The active inference framework proposes agents act to maximise the evidence for a biased generative model, whereas in reinforcement learning the agent seeks to maximise the expected discounted cumulative reward. In Reinforcement Learning Through Active Inference a new RL objective - the free energy of the expected future - is implemented by augmenting traditional learning techniques with concepts from active inference theory. This approach has two important side effects.
- A balance between exploration and exploitation is intrinsic.
- It allows for a sparsity and lack of reward.
Both RL and active inference highlight the importance of probabilistic models, planning efficiently, and inferring explicitly about the environment. In the context of active inference, agents seek to maximise their Bayesian model evidence for their generative model \( p^\Phi(o,s,\theta) \), where \( \theta \) are model parameters.
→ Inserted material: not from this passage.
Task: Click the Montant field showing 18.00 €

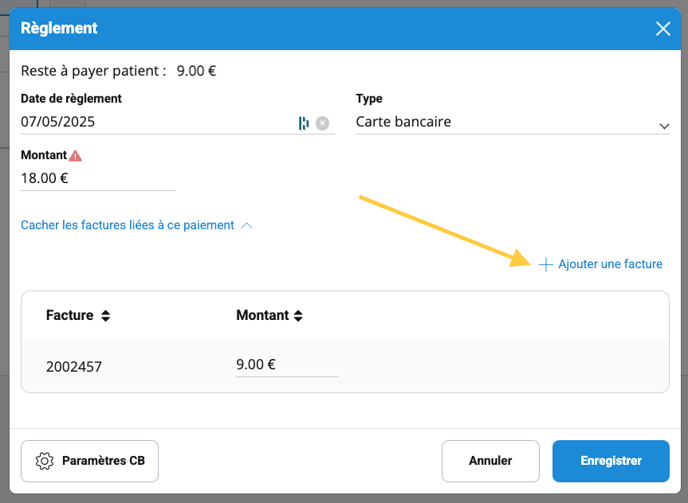Action: click(97, 178)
This generative model can be biased towards observations that are likely and beneficial for an agent’s success. Rewards are treated as prior probabilities over some observation, \( o \). The divergence, \( D_{KL} \), between the preferred and the expected outcome is used as a measure of the success of this model.
Free Energy theory tells us that agents can perform approximate Bayesian inference by minimising the variational free energy. Given some distribution \( q(s,\theta) \), and some generative model \( p^\Phi(o,s,\theta) \), the free energy is given by \[ F = D_{KL}[q(s,\theta)||p^\Phi(o,s,\theta)]. \] In this formulation, we treat the model parameters \( \theta \) as random variables. We are thus treating the learning process as a process of approximate inference. In this formulation, agents maintain beliefs about about policies \( \pi = {o_0,\dots,o_T} \). Policy selection can thus be formulated as a process of approximate inference over the distribution of policies, \( q(\pi) \).
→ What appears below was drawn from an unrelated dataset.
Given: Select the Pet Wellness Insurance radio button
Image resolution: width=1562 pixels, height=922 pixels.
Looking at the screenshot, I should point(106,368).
Since a policy holds information about a sequence of variables in time, the free energy formulation needs to be altered so as to incorporate future variables. This leads directly to the formulation of the free energy of the expected future - a quantity we wish to minimise, defined as \[ \tilde{F} = D_{KL} [q(o_{0:T},s_{0:T},\theta,\pi) || p^\Phi(o_{0:T},s_{0:T},\theta)], \] where \( q(o_{0:T},s_{0:T},\theta,\pi) \) is the agent’s belief about future variables, and \( p^\Phi(o_{0:T},s_{0:T},\theta) \) is the generative model. \[ \tilde{F} = 0 \implies D_{KL} [q(\pi) ||-e^{-\tilde{F}_{\pi}}] = 0 \] where \[ \tilde{F}_{\pi} = D_{KL}[q(o_{0:T},s_{0:T},\theta|\pi) || p^\Phi(o_{0:T},s_{0:T},\theta)]. \] This gives the result that the free energy of the expected future is minimised when \( q(\pi) = \sigma(-\tilde{F}_\pi) \). Therefore, policies that minimise \( \tilde{F}_\pi \) are more likely.
Naturally, the question arises as to what minimising this quantity, \( \tilde{F}_\pi \), means. Assuming the model is only biased in its beliefs of observations, the authors propose factorising the agent’s generative model as follows: \[ p^\Phi(0_{0:T},s_{0:t},\theta) = p(s_{0:t},\theta|0_{0:T})p^\Phi(0_{0:T}). \] Here, \( p^\Phi(0_{0:T}) \) is a distribution over preferred rewards - since this is the goal in RL. Using this factorisation, it can be shown that \( \tilde{F}_\pi \) can be broken down into two terms representing distinct concept, \[ -\tilde{F}_\pi \simeq -E_{q(0_{0:T}|\pi)}[D_{KL}[q(s_{0:T},\theta|o_{0:T},\pi) || q(s_{0:T},\theta|\pi)]] + E_{q(s_{0:T,\theta|\pi})}[D_{KL}[q(o_{0:T|s_{0:T},\theta,\pi}) || ^\Phi(o_{0:t})]].\]
The expected information gain is crucial as it quantifies the amount of information an agent believes it will gain by following some policy. This term promotes exploration of the state and parameter spaces, since agents hold beliefs about both the state of the environment and its own model parameters.
The minimisation of the extrinsic term is, by definition, the minimisation of the difference between what the agent believes about future observations and what it would prefer to observe. In other words, it measures how much reward it expects to see in the future in contrast to how much reward it would like to achieve. This is exploitation. This result is key as a natural balance between exploration and exploitation is a fundamental issue in reinforcement learning in general.
This objective is evaluated in three steps:
- Evaluate beliefs,
- Evaluate \( \tilde{F}_\pi \), and
- Optimise \( q(\pi) \) such that \( q(\pi) = \sigma(-\tilde{F}_\pi) \)